The biggest issue I have with medications as a geriatrician is in convincing older people that sometimes deprescribing is better than prescribing. Older people, as they sail through life, collect up various ailments and disease processes. It’s inevitable. With access to Medicare and an almost unlimited number of specialists, they also collect up any number of medicines to treat these, or the side effects of the original medications (controlled doses of poison, remember…) Sometimes you need to put the ship in drydock and scrape a few of the barnacles off. Geriatricians are comfortable with this. Patients, their families, and most other doctors are not. There was a great experiment done a few decades ago using family practice residents. The residents sent their older patients to a geriatrician who would then make recommendations for care and send them back to the resident for implementation. Residents are young, impressionable, want to be the best they can be, and take their elders ideas and ideals as gospel as they prepare to move up in the world. You could see this in this experiment. If the geriatrician suggested that the resident start a new medication, they did this more than 95% of the time. However, if the expert recommendation was to stop a medication, the resident would only do this about 30% of the time. They would not deprescribe. Deprescribing is antithetical to how we are trained to think as doctors and it’s a concept that’s difficult for a brain, trained to hone down through a differential diagnosis to find just what the problem is an just the right medication to fix it, to wrap itself around.
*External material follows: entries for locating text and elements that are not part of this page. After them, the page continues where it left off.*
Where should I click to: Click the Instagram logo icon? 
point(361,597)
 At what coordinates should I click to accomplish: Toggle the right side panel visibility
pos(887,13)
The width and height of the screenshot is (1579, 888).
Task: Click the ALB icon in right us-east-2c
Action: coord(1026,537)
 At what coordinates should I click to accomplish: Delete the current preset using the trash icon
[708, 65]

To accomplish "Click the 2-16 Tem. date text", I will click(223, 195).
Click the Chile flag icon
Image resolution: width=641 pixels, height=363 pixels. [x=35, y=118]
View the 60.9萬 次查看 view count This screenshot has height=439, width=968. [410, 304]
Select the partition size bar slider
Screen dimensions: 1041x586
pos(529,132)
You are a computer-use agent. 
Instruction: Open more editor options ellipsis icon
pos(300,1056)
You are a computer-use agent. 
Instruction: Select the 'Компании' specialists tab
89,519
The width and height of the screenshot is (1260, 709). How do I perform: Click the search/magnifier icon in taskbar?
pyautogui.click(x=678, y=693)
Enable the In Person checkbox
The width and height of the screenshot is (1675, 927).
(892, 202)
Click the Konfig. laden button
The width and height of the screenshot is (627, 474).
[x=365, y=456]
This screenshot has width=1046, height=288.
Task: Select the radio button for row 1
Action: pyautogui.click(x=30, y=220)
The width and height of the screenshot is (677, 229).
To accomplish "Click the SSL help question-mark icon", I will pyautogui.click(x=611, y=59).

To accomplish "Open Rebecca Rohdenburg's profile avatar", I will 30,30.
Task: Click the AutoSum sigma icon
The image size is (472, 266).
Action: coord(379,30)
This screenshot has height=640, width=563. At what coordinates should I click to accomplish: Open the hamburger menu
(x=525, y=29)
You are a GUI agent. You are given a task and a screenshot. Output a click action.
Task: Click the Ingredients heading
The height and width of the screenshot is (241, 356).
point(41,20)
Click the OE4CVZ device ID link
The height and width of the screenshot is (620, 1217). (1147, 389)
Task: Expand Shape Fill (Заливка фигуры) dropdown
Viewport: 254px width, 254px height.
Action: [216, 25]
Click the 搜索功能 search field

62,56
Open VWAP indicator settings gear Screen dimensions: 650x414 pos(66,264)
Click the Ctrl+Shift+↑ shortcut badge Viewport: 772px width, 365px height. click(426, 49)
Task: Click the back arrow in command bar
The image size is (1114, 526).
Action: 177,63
As the baby boom, with its generational love of substances of all types, continues to age, becoming more and more geriatric by the year, it’s going to become even harder for I and my colleagues to keep people out of trouble. Not only do we have to worry about medications, we have to worry about substance use, over the counter medicines, herbal and other natural remedies, things hawked on late night infomercials, and stuff they borrowed from the neighbor which may or may not be appropriate for who they are. The average older person takes seven medications daily (four prescribed, three over the counter). There has never been a controlled study published in any language on a human body with more than three drugs circulating in their system at the same time. It’s too hard. We have no clue from a scientific point of view what’s going on in someone with 7…9…16…22…37 medications entering the blood stream daily. That’s the art of medicine and it’s more medicine Jackson Pollock than medical Rembrandt.
It’s late. I have an early morning meeting. You know what comes next. Wash your hands. Wear your mask. Keep your distance. Get your vaccine.